◆ DETALLES DEL EJERCICIO
Reúna y copie cada línea del listado en la que figure la palabra "search".

◆ EL LISTADO

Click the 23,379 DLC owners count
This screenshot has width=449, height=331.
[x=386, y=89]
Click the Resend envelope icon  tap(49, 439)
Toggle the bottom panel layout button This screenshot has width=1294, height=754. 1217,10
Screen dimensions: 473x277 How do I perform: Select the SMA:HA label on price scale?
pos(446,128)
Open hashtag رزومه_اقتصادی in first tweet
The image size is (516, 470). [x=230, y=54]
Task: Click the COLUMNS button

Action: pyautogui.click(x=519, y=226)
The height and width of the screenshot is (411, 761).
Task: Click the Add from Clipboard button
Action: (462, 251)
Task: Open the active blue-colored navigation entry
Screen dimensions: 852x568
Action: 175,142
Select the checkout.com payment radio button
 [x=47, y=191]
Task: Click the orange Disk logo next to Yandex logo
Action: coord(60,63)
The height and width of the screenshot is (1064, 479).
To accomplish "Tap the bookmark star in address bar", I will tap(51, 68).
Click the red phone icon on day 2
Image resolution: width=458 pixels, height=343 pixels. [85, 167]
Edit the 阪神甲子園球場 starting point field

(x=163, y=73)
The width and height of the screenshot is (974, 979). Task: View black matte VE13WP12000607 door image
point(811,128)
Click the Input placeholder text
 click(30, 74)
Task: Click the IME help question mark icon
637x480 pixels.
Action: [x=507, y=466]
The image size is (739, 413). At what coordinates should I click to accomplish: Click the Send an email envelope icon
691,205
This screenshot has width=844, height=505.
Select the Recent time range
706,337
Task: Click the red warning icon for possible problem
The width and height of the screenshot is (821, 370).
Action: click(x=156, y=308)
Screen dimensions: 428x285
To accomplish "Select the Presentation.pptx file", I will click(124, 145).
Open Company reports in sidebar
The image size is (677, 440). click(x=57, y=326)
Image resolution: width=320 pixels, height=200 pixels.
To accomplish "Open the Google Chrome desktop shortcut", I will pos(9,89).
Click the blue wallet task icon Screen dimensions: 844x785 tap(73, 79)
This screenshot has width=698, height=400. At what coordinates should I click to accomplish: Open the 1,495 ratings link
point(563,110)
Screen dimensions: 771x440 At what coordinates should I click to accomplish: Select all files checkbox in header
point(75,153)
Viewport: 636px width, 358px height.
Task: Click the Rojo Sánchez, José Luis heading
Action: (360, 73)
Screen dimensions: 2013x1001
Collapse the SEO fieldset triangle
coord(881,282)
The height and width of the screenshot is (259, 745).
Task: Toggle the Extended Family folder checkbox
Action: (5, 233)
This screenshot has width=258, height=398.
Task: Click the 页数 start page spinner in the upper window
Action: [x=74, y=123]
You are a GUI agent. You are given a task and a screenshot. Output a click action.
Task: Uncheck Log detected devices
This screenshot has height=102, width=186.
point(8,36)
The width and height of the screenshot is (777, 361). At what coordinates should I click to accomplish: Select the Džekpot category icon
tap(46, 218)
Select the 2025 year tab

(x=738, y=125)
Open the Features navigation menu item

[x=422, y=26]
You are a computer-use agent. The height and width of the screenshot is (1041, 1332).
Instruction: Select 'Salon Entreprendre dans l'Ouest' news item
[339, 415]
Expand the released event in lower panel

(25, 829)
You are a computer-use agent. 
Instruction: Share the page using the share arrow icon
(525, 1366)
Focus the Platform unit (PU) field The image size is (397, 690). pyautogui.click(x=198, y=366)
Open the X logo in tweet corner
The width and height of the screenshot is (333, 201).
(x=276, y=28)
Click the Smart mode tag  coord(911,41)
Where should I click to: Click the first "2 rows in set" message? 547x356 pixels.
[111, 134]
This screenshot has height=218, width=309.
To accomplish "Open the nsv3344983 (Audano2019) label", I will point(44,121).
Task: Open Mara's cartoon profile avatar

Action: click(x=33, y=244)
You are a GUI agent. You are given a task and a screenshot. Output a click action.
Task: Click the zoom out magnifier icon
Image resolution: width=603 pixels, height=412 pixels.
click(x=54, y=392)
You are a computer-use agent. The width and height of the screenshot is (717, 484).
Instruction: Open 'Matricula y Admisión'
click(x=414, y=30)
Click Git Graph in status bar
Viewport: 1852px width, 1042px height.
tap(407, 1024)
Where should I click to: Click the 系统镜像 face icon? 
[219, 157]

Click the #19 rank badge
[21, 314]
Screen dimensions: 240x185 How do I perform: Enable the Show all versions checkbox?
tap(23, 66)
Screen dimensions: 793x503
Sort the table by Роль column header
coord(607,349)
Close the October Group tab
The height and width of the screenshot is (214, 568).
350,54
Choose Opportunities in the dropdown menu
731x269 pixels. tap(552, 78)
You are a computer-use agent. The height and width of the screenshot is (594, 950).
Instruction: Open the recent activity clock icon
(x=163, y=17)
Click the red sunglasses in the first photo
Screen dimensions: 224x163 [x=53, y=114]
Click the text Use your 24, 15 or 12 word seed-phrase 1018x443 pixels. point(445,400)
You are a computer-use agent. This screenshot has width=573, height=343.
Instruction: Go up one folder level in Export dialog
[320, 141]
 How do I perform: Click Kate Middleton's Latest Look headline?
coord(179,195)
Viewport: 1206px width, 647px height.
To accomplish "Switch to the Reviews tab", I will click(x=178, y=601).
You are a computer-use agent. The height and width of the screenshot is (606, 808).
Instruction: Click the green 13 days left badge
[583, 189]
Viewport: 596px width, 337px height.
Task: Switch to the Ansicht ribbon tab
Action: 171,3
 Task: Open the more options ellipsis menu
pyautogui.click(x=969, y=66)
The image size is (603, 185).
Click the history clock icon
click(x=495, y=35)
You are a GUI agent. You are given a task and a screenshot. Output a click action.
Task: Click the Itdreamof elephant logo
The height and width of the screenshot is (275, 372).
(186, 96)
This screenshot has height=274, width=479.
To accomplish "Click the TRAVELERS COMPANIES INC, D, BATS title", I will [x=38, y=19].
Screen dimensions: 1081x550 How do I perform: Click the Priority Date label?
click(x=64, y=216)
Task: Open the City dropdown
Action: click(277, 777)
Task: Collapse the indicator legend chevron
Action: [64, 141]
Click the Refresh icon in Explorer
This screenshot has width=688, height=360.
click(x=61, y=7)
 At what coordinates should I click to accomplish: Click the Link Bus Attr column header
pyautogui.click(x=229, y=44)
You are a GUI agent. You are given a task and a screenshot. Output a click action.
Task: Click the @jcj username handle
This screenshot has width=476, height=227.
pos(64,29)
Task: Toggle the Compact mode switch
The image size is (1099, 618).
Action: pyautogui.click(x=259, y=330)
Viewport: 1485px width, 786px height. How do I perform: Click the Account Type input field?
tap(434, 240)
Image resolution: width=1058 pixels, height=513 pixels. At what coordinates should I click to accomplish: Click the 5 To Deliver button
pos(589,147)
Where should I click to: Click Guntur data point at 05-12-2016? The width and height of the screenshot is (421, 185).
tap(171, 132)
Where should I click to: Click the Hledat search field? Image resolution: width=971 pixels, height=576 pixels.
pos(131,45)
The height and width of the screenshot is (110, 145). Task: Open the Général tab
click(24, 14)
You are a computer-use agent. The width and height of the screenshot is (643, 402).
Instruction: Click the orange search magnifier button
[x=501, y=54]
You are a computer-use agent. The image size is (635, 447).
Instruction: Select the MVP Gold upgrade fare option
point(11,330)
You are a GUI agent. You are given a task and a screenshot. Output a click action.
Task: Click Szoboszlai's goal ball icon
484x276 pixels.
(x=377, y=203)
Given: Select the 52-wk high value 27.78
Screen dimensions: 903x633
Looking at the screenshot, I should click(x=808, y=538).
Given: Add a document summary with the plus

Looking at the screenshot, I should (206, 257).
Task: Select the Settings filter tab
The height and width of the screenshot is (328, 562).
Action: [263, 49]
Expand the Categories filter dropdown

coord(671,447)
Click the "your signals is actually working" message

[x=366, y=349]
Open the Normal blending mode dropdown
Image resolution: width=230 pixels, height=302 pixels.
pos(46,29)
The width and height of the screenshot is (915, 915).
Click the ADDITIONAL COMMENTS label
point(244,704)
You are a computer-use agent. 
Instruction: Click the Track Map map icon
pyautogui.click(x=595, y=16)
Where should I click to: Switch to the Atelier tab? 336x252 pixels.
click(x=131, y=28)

◆ RESULTADO
Where should I click to: Click the Hledat search field? Image resolution: width=971 pixels, height=576 pixels.
Instruction: Click the orange search magnifier button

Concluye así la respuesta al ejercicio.